2023 – książki (i filmy), które warto poznać. Wybory i rekomendacje liderek i liderów edukacji

Witaj w fascynującej podróży po świecie książek (i filmów), które w mijającym roku inspirowały liderki i liderów edukacji. Zaproszenie do podzielenia się publikacjami, które były dla nich ważne w 2023 przyjęły i przyjęli między innymi: Joanna Krzemińska, Jędrzej Witkowski, Marta Młyńska, Łukasz Szeliga, Justyna Bober, Iwona Chmura-Rutkowska i Natalia Bielawska.

Odkryjmy zatem wspólnie, co zainspirowało i zaciekawiło wymienione wcześniej osoby. Każda podzieliła się dwiema propozycjami.

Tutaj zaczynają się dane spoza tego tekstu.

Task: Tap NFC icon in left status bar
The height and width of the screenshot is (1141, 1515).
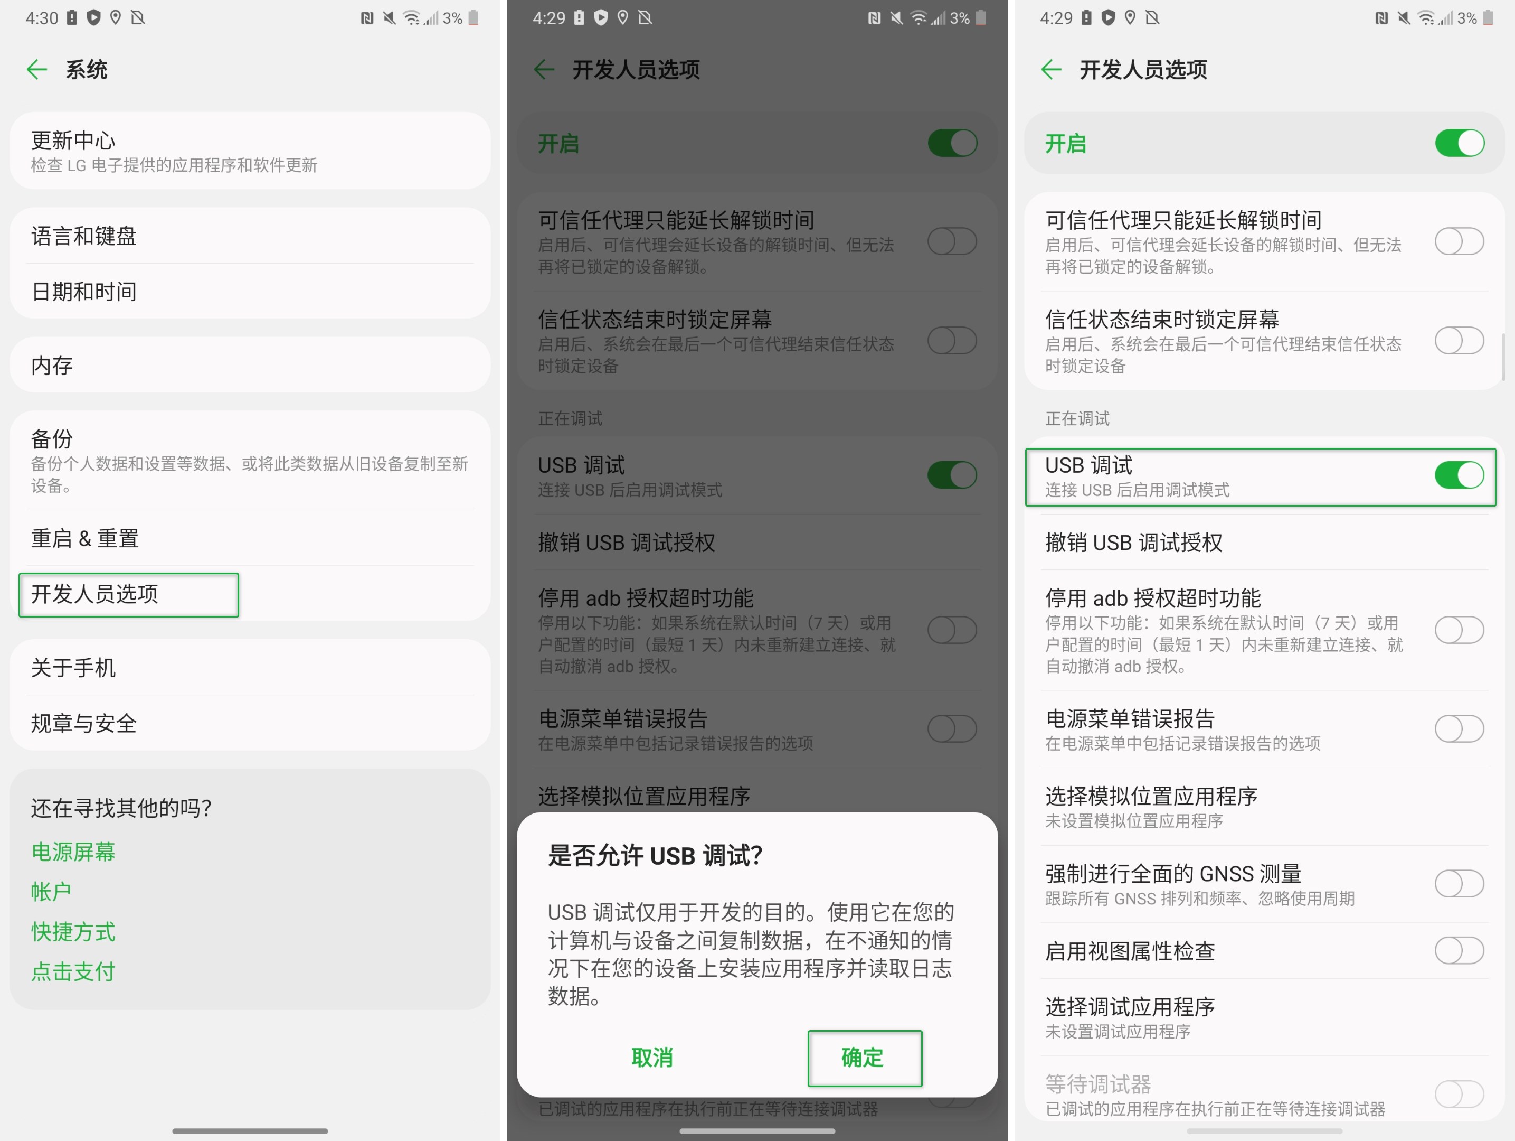Action: (367, 19)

Jędrzej Witkowski, prezes Centrum Edukacji Obywatelskiej

“Sytuacja edukacyjna” Jaca Jakubowskiego – świetnie opisuje, czym jest sytuacja edukacyjna i na jakich filarach powinna się opierać. Stworzenie tak rozumianej sytuacji edukacyjnej w szkole jest sporym wyzwaniem, ale i tak to tekst, który może być inspirującym materiałem dla wszystkich, którym bliska jest edukacja. Książka jest dostępna online za darmo – kliknj.

“Naprawić przyszłość” Marcina Napiórkowskiego, który opisuje najważniejsze zadanie, do którego powinniśmy w szkole przygotować uczennice i uczniów – naprawienie przyszłości. Autor ciekawie pisze o historii, o teraźniejszości i o przyszłości. Część wątków warto potraktować jako osobistą inspirację, część warto omówić z uczniami na lekcji, a cześć uznać, za priorytet naszego edukacyjnego oddziaływania.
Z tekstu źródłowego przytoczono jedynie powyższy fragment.